Pas moins de 25 professionnels reliés de près ou de loin au milieu de la construction en Mauricie, ingénieurs, entrepreneurs, architectes et promoteurs, ont d'ailleurs déjà montré leur intérêt.
Ce groupe de construction verte a tenu tout récemment sa première activité publique en accueillant la conférencière Suzan Rowley, présidente du Conseil canadien du bâtiment durable.
Le 14 novembre, de 9 h à 16 h, ces professionnels seront aussi invités à prendre part, au Cégep de Trois-Rivières, à un processus de design intégré, c'est-à-dire à un grand brain storming multidisciplinaire qui permettra d'inventer un nouvel aménagement pour un transport durable dans le quartier regroupant les principaux établissements d'enseignement de Trois-Rivières. L'activité est ouverte à tous.
Elle permettra aux participants de découvrir en quoi consiste un processus de design intégré. «C'est tellement nouveau que les professionnels ne savent pas utiliser ce processus-là», explique Jeanne Charbonneau, directrice générale de l'organisme Vire-Vert.
«En construction verte, ce qui se passe, c'est qu'on utilise un processus qui est différent de la construction normale.
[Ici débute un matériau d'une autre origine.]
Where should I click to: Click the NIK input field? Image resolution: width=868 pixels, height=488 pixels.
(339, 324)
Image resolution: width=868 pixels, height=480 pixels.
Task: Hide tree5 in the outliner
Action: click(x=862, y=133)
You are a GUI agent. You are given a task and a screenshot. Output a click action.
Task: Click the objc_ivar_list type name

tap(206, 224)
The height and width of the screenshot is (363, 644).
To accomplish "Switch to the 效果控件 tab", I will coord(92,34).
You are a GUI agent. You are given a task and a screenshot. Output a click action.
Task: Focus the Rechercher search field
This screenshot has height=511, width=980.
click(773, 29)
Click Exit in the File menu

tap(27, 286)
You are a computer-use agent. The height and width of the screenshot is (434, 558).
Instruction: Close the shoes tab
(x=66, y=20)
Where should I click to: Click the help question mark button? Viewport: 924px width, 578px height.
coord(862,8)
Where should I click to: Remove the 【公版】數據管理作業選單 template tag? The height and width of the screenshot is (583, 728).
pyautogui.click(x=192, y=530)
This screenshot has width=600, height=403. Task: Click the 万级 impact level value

Ce processus est documenté par l'Ordre des architectes du Québec et il est ponctué de réunions qu'on appelle des «charrettes» de design intégrées. Ce sont des réunions multidisciplinaires avec des architectes, des ingénieurs, des aménagistes, des promoteurs et les utilisateurs finaux pour essayer de construire le meilleur modèle de bâtiment», explique Mme Charbonneau.
Beaucoup de professionnels s'intéressent de près à la construction durable actuellement et pour cause.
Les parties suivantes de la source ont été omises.